基本的に靴の製法については、ほとんどの方は1つも知らないですし、ほとんどの人は興味の無い、世間的には全く知られていない情報だと思います。

しかしながら、靴は製法によって特徴が色々と変わり、それが履き心地にも、靴の持ちやメンテナンスのしやすさにつながったりします。

代表的なものでも5、6種類の製法があって、それがそれぞれの用途によって使い分けながら、靴が作られているということを知ると、靴というのは歴史のある奥の深いものなんだなということがわかってくるのです。

今回のブログでは、その製法全部を書くと長くなってしまいますので、 

tieniコレクションで使っている製法、グッドイヤーウェルテッド製法について、書きたいと思います。

 

グッドイヤーウェルテッド製法は、19世紀後半ぐらいに、アメリカのグッドイヤーさんという方が確立した製法です。

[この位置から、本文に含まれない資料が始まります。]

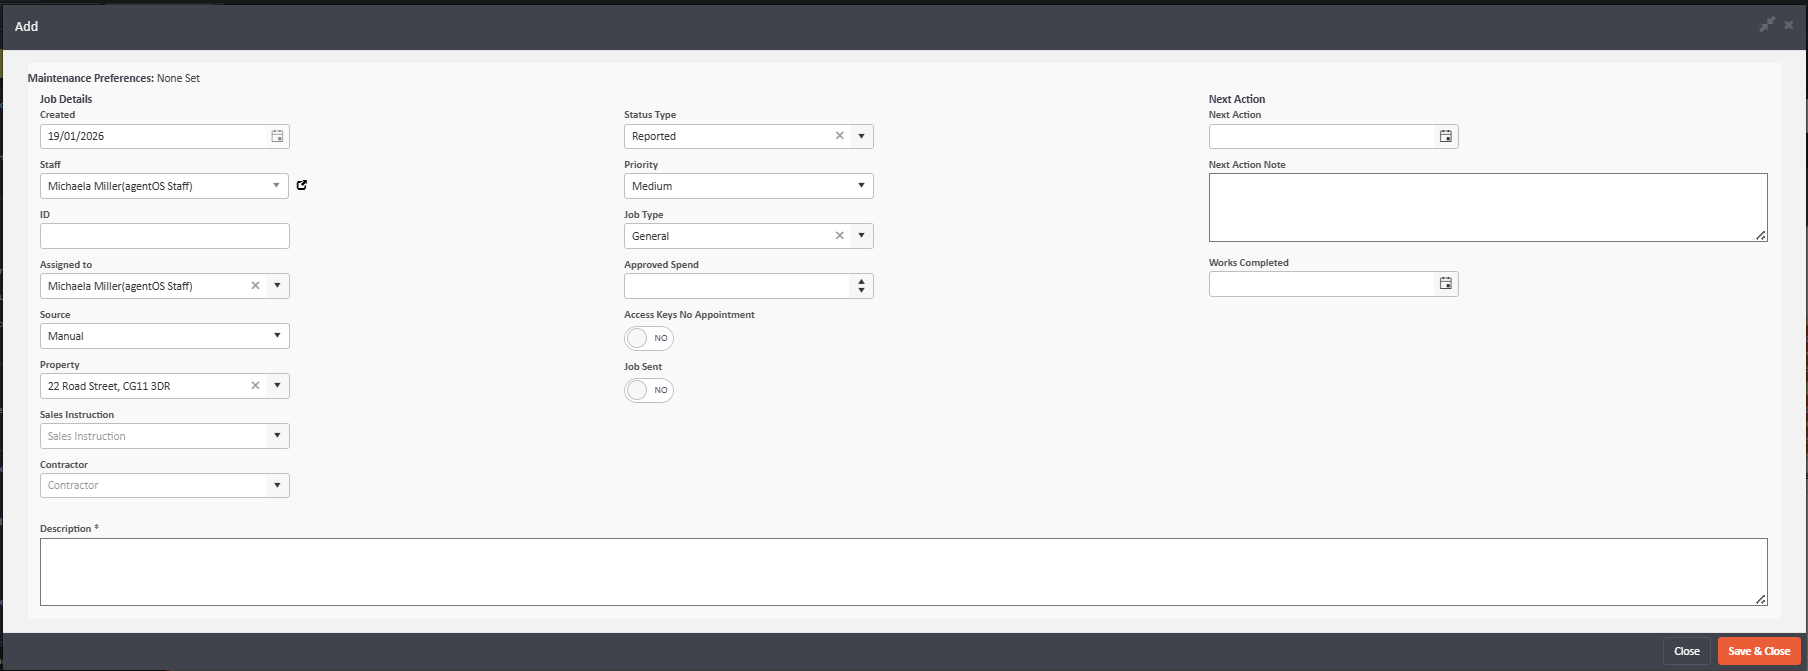Click the Approved Spend stepper arrows

click(x=861, y=286)
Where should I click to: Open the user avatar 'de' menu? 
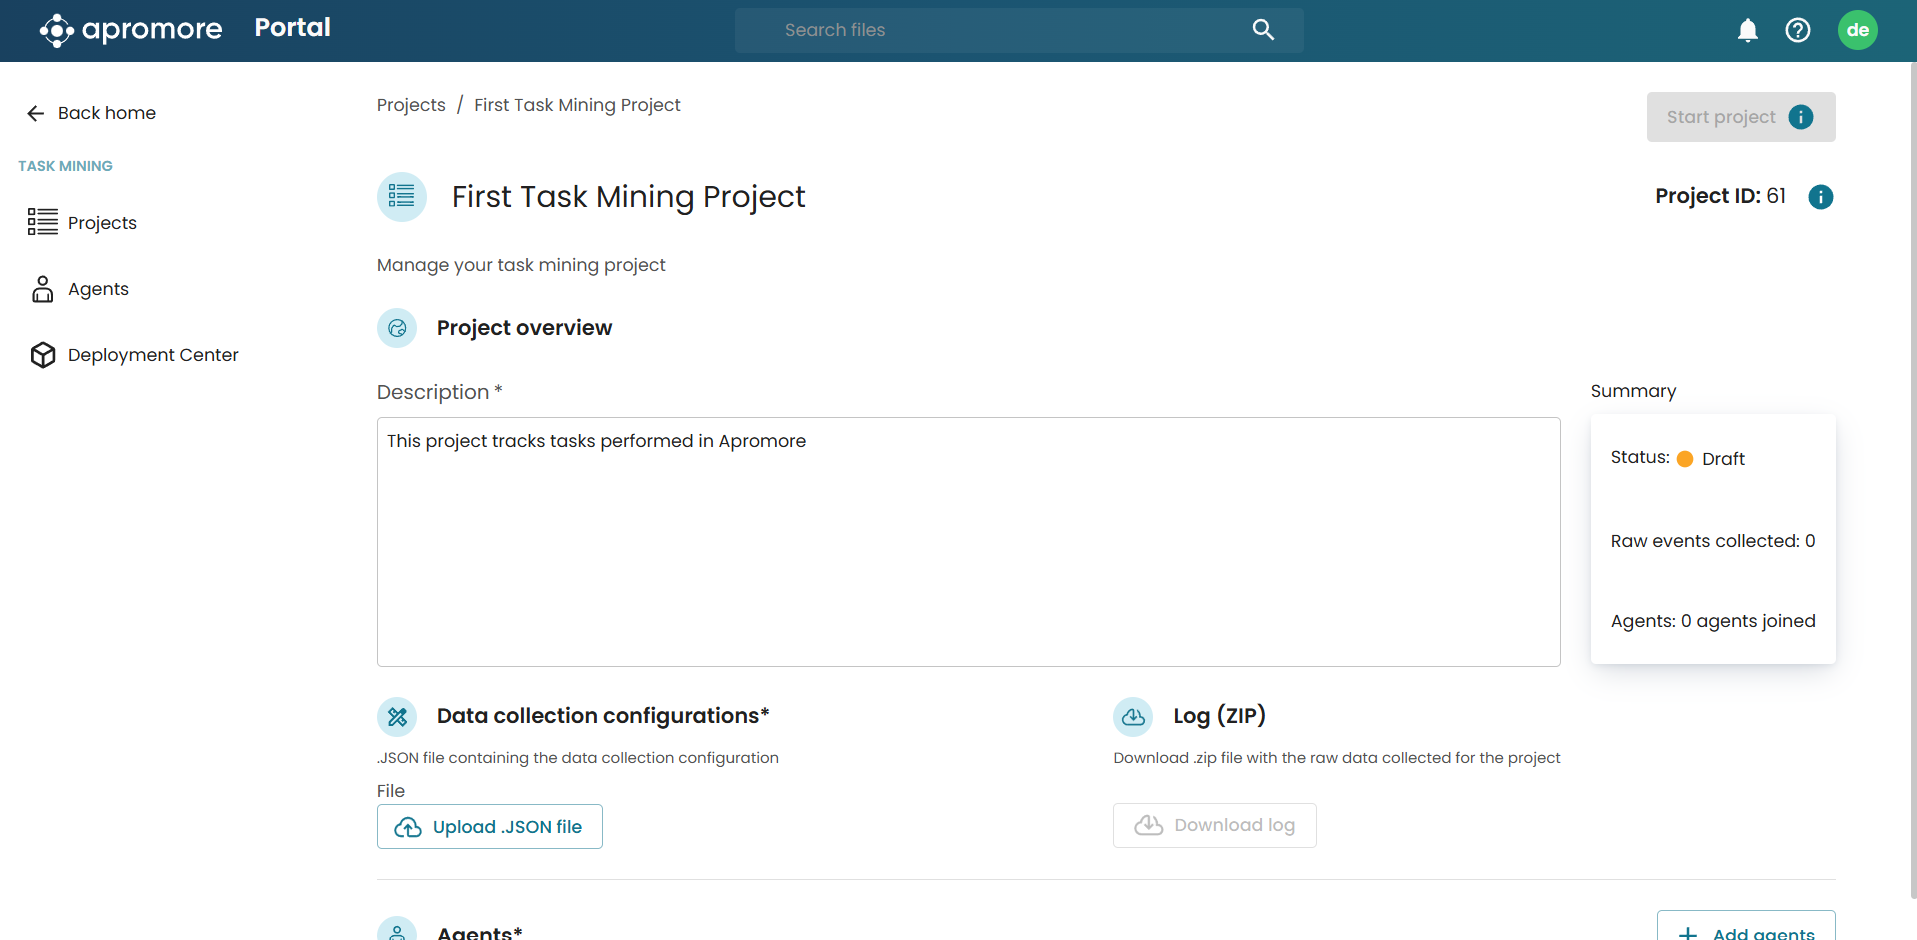tap(1857, 30)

ハンドソーンウェルテッドという、中底の裏に凹凸を彫ってリブにし、そこにウェルトを縫い付けるという昔ながらの製法を、機械で行うことができるように改良した製法で、手縫いしかできなかった部分を機械で行うことができるようになったことから作業が劇的に早くなったと言われています。

 

グッドイヤーウェルテッド製法は中底のリブを、彫る代わりに接着剤で裏に貼り付けるのが特徴です。

そのリブに甲革、裏革、ウェルト(靴の周りにぐるっと回される細長い革)を縫い付けます。

 

 

 

この周りにぐるっと一周したウェルトを使って、下の底の部分を縫い付けて靴を完成させていきます。

写真でわかる通り、リブの内側、中央部分にくぼみができますのでそこにコルクを詰めます。

コルクは底との間のクッションの役目になります。

 

 

 

では、なぜtieniコレクションはこの製法の靴にしたのか。

 

この製法の大きな特徴の1つに、靴の上の部分と底の部分を完全に分離させて分解できるという特徴があります。

 

靴は上の部分と底の部分では”持ち”が全然違います。(当たり前ですが・・)

なので、靴の修理=ほぼ底の修理なのですが、

この点でグッドイヤーウェルテッド製法の上記の特徴が発揮することになり、

靴を分解して底を分けて新しく交換できることが可能になるため、

履き慣れた靴が、そのまま履き慣れた状態で底だけを綺麗にして、あたかも自分の足にぴったりあった新品の靴ような状態に靴をリニュアルすることができるのです。

これがこの製法で靴を作る、大きな理由の一つになります。

 

kutsulabの靴は、履き慣れた靴を長いこと履き続けるということを大事にしています。

履き慣れた靴の底を修理して、またその靴を履き続けることができれば、さらに長い間、愛用の靴と一緒にお出かけし続けれます。

1つのものを大事に長く使い続けることは、履き潰しながら新しいものを求める時代からの変化として、地球環境にとっても、すごく大事なことだと考えています。

また、kutsulabの靴は、中のコルク材に革の端切れの使わなくなった部分などを混ぜて、なるべく材料の無駄が無いようにするなど、

地球環境に配慮しながらも、履き心地や質、また長く愛用し続けることができる製品となるように、心がけています。